自動車メーカーの下請けいじめ?:池田直渡「週刊モータージャーナル」(2/3 ページ)
自動車メーカーがサプライヤー(下請け)に価格低減などの厳しい要求をすることがしばしばある。このことと「いじめ」が本当にイコールなのだろうか。そもそもメーカーは下請けをいじめるメリットがあるのか?
見るべき指標の構造
投資家は必ず企業の将来性を見る。自動車メーカーの場合、将来性には基礎的な要素と変動要素があり、基礎的な要素を最も単純化すれば、1台当たり利益と販売台数の積が決める。これに金利や為替、品質関連費用(リコール対策費)や災害などによるリスクなどの変動要素が加わるが、変動要素は不確実性が高く予想は極めて困難だ。
つまり、将来性の指標のうち、投資家が事前に折り込めるのは、基礎的要素である1台当たり利益と販売台数の積なのだが、1台あたりの利益は数値として求めることが難しい。
よく原価の話が取り沙汰されるが、販管費や間接部門の経費を車種ごとにどう按分するかは、ハンドリング次第になる。売り上げ比率で按分するか、粗利益比率で按分するか、頭数で等分するかなど方法はいくらでもあり、どれが正解とも間違いとも言えない。
例えば利益が出ないことが最初から織り込み済みであっても販売しなければならない製品はあるし、それを担当した社員が成果報酬にされたらそんな製品は誰もかかわりたがらない。だから粗利益で按分することには一定の意味がある。
しかし一方で、どの製品が会社に利益をもたらしているかを明確化するためには頭数均等割の方が明確に結果が出るし、翌年度の予算配分をどうすべきかを考えるならばその方が正しいといった具合だ。
正解が1つでない以上、1台あたり利益は、通期決算が出てみないと分からないし、決算で分かるのは全販売台数の平均値のみで、結局モデルごとの利益率は外の人には分からない。なので、利益率に関しては、単純に高額商品ほど利益が多いという原則に照らして、過去の決算書から推測するしかない。
結局のところ、投資家が動的な変動をほぼリアルタイムに見られるのは販売台数しかない。だから自動車メーカー各社はリリースや経営レポートで常に販売台数を告知するし、投資家もそれを重視する。

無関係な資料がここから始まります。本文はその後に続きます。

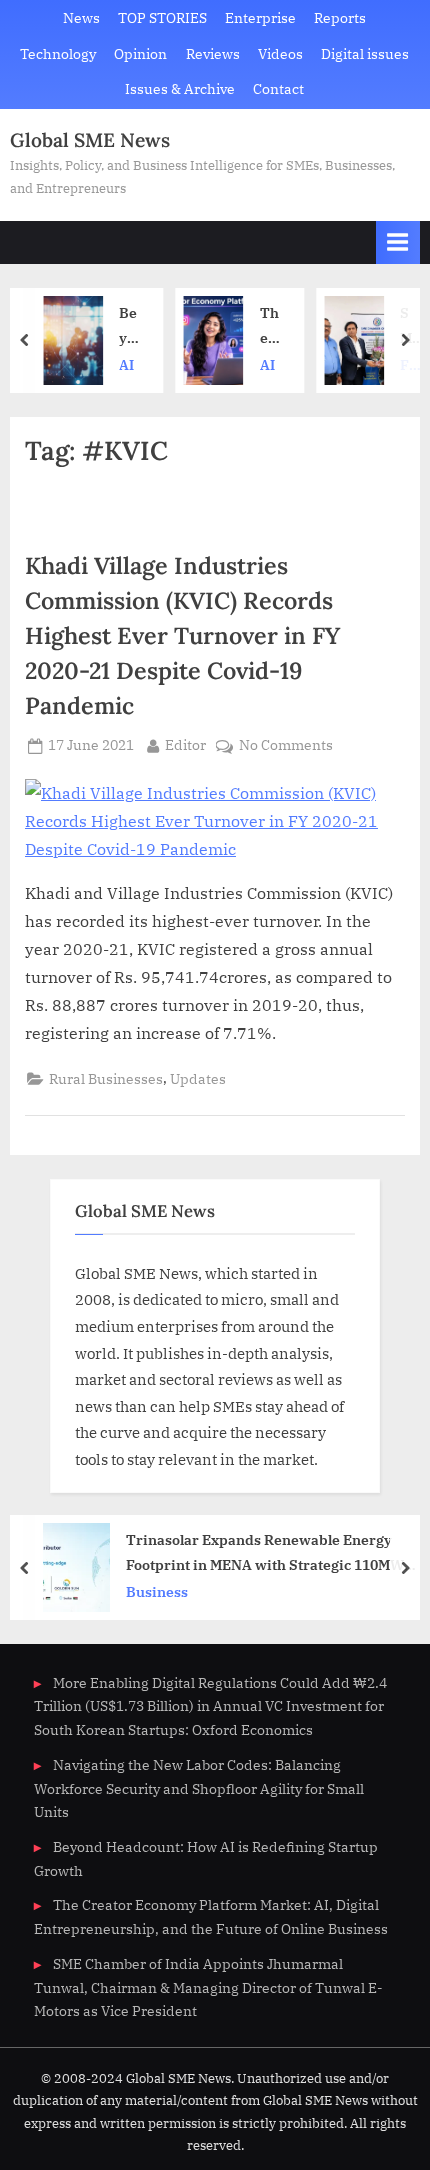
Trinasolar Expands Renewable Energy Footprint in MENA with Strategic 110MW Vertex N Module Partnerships (265, 1553)
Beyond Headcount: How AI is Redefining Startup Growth (129, 326)
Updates (198, 1079)
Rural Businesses (106, 1079)
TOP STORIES (162, 18)
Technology (58, 54)
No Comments (286, 746)
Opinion (140, 54)
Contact (278, 89)
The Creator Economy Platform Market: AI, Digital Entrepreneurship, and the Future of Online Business (270, 326)
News (81, 18)
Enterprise (260, 18)
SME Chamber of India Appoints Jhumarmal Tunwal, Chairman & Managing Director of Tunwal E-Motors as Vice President (208, 1988)
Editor (185, 744)
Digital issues (365, 54)
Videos (280, 54)
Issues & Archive (180, 89)
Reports (340, 18)
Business (157, 1592)
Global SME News (90, 140)
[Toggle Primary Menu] (398, 242)
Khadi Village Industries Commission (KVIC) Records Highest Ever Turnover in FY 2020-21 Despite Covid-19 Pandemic (182, 635)
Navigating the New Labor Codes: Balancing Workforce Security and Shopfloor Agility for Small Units (199, 1789)
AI (126, 365)
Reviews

たまに「台数を追い求めることに意味はない」などと言う人がいる。それはそれでひとつの見方だと思うが、そう言う人は自動車専門誌で素敵なグラビアと詩的なインプレッションを読んでいた方が幸せだと思う。ビジネスニュースとしての自動車記事で台数を念頭に置くなと言うのは、日本経済新聞の紙面から株価という単語を排除しろと言うのと同じことだからだ。企業の価値だって株価で全てが決まるわけではない。理念も社会貢献も大事だ。だがそれはビジネスニュースに株価情報がいらないことを意味しない。